31.05.10
Um Ministério Público amordaçado e a inconstitucionalidade do projeto de lei do Maluf
RODRIGO PIRES FERREIRA LAGO
e RODRIGO FRANCELINO
Tramita na Câmara dos Deputados o PL n° 265/2007, de autoria do Deputado Federal Paulo Maluf (PP/SP), que, se aprovado, receberá o apelido de Lei da Mordaça ou Lei do Maluf. Pelo texto original do projeto, pretendia-se a alteração tópica de três leis essenciais à responsabilização dos agentes públicos. Demonstra-se aqui a inconstitucionalidade do texto original do projeto, bem como a da atual redação da proposta legislativa.
A ementa assenta como objeto da proposição “deixar expressa a responsabilidade” pelo manejo imprudente de ações populares, civis públicas ou civis por ato de improbidade administrativa. O projeto pode ser assim resumido:
a) modifica o artigo 13 da Lei n° 4.717/1965 (Lei da Ação Popular). Com a mudança, a condenação ao décuplo das custas, antes cominada apenas aos casos de lide manifestamente temerária, passaria a alcançar também os casos de “má-fé, intenção de promoção pessoal ou visando perseguição política”;
b) altera o artigo 18 da Lei n° 7.347/1985 (Lei da Ação Civil Pública). Segundo a redação proposta, além das hipóteses de “comprovada má-fé”, a condenação do autor em “custas, emolumentos, despesas processuais, honorários periciais e advocatícios” alcancaria também os casos em que se demonstre a intenção de “promoção pessoal ou perseguição política”. E mais ainda, serviria a lei para expressar que também pode ser destinatário desta condenação o “membro do Ministério Público”, o que antes era apenas a “associação autora”;
c) substitui o tipo penal previsto no artigo 19 da Lei n° 8.429/1992 (Lei de Improbidade Administrativa). Seria considerado crime não apenas a denunciação caluniosa de ato de improbidade feita por particular, como também a propositura da ação, e ainda inserindo a propositura de lide temerária como núcleo do tipo. Também se busca dar novo texto ao parágrafo único do citado artigo, para deixar expresso que o membro do Ministério Público também pode incidir no tipo penal, e mais além, se sujeitar ao dever de indenizar a vítima da litigância de má-fé.

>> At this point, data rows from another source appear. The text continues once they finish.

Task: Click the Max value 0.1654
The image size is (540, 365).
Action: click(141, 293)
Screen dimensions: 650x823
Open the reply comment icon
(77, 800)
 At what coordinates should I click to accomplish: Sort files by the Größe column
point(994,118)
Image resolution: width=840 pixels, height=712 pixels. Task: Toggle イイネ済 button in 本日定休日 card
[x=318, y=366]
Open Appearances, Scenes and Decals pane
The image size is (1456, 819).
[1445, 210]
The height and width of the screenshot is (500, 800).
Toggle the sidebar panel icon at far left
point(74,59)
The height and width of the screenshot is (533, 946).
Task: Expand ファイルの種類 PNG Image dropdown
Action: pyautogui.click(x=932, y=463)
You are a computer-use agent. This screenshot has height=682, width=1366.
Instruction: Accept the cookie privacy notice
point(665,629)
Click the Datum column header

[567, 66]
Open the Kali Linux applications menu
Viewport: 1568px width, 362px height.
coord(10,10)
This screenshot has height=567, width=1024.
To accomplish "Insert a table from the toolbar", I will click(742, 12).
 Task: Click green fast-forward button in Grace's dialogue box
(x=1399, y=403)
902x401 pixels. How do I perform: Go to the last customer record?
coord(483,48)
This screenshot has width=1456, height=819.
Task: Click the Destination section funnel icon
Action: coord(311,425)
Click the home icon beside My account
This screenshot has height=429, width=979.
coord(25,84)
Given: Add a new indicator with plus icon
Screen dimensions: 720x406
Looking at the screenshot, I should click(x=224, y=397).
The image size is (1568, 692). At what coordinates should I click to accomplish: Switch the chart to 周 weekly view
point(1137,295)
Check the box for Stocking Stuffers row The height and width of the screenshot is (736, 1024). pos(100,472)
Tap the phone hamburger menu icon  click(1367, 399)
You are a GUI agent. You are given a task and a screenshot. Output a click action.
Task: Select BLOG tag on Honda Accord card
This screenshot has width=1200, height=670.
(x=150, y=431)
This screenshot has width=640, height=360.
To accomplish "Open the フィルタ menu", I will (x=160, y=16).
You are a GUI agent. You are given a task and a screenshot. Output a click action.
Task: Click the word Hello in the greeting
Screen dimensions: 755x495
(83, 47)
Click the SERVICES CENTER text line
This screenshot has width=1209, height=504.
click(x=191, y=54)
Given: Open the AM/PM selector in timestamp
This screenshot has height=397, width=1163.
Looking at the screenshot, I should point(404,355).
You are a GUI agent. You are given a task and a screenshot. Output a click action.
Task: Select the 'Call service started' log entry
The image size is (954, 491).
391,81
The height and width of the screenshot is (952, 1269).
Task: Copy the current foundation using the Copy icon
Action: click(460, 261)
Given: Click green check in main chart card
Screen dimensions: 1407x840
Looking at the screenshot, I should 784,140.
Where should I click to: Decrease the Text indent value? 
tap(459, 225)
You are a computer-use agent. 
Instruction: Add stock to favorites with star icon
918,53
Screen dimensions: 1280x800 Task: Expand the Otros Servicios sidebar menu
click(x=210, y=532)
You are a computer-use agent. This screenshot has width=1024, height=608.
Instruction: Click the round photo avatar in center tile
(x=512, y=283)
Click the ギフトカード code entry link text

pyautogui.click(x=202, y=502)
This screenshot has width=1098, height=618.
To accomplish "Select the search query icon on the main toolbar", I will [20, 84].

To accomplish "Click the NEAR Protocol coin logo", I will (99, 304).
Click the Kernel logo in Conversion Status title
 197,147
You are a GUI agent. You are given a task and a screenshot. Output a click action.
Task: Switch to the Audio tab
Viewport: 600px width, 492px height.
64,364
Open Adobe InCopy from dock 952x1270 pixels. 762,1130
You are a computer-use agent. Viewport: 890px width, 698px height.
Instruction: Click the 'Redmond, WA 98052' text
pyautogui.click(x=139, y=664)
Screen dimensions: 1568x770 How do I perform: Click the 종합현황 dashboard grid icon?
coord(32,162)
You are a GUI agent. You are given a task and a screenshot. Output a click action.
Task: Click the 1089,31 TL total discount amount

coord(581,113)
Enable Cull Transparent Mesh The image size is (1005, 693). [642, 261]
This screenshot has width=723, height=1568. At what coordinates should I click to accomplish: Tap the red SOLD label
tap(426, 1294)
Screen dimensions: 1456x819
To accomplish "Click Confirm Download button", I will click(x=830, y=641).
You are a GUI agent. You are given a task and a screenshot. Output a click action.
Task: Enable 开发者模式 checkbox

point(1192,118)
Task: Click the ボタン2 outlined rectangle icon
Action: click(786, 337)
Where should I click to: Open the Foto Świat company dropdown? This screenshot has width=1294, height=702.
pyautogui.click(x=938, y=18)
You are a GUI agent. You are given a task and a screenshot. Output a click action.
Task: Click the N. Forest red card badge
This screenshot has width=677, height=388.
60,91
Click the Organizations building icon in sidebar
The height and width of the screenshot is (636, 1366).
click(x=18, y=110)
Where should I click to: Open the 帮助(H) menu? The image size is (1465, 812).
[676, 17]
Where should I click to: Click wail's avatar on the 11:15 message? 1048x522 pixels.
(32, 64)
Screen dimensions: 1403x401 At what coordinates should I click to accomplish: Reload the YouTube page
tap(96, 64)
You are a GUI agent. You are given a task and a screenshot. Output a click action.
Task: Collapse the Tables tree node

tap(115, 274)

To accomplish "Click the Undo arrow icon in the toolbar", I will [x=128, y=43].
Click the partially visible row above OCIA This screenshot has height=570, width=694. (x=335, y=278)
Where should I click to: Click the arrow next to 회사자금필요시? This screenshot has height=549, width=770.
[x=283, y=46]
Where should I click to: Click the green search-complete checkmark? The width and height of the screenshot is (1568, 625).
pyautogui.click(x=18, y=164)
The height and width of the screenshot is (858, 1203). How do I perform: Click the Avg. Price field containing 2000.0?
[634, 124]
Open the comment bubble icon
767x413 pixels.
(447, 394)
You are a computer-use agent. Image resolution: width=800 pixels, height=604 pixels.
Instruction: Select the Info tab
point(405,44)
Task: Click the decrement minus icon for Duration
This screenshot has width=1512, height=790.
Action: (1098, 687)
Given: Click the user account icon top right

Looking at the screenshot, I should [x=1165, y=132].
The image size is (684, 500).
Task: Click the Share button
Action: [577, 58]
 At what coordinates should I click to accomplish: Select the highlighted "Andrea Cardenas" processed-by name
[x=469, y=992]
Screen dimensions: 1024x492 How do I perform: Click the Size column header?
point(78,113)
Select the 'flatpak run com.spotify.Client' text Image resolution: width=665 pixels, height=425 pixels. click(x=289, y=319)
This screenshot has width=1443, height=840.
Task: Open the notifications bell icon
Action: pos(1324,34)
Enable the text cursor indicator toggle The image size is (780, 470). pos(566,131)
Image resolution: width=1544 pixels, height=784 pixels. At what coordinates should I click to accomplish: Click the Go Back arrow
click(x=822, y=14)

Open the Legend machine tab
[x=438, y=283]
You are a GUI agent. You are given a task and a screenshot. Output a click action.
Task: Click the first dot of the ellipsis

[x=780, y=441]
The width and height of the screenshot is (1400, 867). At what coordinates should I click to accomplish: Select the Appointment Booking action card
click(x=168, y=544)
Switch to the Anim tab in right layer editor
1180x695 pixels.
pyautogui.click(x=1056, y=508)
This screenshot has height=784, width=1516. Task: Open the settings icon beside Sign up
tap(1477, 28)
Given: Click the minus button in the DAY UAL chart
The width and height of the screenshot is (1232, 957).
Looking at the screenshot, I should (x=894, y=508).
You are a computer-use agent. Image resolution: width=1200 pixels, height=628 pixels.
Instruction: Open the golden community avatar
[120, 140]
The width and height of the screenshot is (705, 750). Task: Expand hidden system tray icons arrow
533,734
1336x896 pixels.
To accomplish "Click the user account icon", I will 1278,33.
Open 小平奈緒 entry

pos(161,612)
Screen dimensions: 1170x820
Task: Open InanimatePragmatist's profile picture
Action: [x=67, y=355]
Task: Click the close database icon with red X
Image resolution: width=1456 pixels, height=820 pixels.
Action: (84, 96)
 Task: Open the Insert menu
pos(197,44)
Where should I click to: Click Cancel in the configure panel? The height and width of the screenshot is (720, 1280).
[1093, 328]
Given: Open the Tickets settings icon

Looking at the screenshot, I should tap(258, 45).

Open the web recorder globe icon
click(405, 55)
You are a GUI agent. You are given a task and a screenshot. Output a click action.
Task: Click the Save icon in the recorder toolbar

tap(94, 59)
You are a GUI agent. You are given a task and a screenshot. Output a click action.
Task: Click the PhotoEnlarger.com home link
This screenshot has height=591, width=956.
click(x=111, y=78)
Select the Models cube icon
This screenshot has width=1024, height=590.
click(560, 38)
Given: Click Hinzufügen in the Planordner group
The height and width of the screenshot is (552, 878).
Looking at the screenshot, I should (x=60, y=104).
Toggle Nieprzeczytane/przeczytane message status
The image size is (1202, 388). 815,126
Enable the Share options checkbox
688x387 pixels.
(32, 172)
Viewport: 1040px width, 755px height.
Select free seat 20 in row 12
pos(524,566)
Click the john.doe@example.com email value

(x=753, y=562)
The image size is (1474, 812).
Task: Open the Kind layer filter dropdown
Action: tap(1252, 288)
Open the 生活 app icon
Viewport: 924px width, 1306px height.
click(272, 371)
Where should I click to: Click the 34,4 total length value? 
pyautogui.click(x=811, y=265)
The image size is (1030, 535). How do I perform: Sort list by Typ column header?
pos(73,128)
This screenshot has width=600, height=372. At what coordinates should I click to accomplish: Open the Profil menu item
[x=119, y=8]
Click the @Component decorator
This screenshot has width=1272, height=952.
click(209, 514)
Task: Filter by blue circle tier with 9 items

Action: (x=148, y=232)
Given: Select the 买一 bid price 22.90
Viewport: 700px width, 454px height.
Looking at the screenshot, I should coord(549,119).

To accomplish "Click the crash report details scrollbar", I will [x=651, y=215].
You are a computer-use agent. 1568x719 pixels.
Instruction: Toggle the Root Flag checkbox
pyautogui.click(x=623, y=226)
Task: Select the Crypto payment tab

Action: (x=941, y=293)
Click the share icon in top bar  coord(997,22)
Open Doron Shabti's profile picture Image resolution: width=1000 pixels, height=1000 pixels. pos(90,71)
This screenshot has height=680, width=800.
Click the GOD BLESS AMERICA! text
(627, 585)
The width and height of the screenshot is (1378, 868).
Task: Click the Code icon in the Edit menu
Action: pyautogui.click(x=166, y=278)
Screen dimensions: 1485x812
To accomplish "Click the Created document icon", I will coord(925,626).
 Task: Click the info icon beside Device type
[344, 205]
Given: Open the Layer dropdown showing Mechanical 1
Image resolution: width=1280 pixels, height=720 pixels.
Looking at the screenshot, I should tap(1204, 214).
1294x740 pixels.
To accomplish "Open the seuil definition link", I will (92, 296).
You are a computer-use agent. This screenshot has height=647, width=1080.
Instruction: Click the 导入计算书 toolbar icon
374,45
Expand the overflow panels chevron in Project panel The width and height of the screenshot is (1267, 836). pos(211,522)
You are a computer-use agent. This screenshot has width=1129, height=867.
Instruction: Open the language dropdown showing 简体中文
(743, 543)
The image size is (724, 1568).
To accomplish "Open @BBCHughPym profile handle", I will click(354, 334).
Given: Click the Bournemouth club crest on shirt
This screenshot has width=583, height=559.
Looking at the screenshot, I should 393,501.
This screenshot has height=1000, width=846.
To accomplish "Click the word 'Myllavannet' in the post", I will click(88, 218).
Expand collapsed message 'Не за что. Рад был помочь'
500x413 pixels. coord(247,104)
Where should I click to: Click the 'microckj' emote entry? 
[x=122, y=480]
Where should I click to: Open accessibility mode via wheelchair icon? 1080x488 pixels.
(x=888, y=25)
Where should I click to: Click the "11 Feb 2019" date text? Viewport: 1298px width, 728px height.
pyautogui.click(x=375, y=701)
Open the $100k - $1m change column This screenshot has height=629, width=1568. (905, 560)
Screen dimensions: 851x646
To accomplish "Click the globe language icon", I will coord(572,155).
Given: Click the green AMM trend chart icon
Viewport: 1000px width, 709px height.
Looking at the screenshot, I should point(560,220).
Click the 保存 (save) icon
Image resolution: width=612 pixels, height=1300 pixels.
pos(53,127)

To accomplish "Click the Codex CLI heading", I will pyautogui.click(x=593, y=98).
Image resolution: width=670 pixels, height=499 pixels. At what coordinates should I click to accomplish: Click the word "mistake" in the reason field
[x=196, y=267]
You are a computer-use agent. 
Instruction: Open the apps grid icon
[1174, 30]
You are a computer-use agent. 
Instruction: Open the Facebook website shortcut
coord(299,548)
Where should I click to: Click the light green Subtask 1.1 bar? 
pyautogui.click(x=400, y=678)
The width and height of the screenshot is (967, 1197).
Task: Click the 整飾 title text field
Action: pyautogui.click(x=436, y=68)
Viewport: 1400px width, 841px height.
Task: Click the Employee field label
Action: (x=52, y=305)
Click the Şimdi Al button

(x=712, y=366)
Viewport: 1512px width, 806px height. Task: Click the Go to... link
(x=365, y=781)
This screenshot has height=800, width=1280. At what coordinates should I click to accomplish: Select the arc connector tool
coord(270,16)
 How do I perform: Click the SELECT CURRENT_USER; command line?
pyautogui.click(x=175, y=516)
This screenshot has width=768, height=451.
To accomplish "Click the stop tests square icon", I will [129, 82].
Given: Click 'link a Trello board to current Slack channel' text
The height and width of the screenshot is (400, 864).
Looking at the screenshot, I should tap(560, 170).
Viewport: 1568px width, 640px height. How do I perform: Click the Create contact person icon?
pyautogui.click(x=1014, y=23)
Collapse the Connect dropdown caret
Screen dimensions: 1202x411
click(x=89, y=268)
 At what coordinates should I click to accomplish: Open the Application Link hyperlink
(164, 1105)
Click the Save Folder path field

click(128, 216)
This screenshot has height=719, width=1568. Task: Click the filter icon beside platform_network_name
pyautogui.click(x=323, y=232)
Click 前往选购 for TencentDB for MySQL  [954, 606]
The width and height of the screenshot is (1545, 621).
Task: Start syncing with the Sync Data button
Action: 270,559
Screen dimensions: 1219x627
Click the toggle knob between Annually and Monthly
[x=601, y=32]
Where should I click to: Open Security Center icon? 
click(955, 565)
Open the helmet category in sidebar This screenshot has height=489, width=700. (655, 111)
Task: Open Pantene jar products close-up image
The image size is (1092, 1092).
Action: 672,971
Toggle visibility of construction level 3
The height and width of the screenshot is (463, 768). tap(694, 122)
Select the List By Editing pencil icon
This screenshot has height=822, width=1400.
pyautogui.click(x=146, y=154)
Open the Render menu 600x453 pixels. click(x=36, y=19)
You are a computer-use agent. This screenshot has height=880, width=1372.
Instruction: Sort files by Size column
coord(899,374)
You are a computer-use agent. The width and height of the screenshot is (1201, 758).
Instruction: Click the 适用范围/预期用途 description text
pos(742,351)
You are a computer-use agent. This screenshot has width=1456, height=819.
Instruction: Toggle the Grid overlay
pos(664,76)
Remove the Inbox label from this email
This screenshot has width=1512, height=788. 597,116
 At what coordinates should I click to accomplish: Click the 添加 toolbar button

Consta da exposição de motivos do projeto de lei que frequentemente “ações civis públicas são propostas com denotada intenção política de ataque a determinado administrador ou gestão”, ou que “ações de improbidade são ajuizadas de maneira indiscriminada” para atender o “clamor de alguns agentes públicos que buscam mais holofotes”, em detrimento da verdade. Considera o autor da proposição que este abuso tem como intuito inviabilizar a Administração Pública ou causar “situações vexatórias” incontornáveis às autoridades acusadas.
Este projeto de lei, tal como proposto, especificamente quanto à responsabilização expressa, inclusive criminal, dos membros do Ministério Público, é inconstitucional.
A proposta legislativa ora em análise volta-se confessadamente contra o membro do Ministério Público no exercício do mister de manejo dos instrumentos constitucionalmente assegurados à proteção do patrimônio público (CR/88, art. 129, III).
A Constituição da República dispõe que a Administração Pública pode ser responsabilizada, objetivamente, pelos danos que cause a terceiros, ainda que se trate de atos lícitos (responsabilidade civil por ato lícito). Tal regra, com mais razão, se aplica também aos atos ilícitos. Ou seja, quando os danos são causados não pela execução da lei, mas exatamente pelo seu descumprimento.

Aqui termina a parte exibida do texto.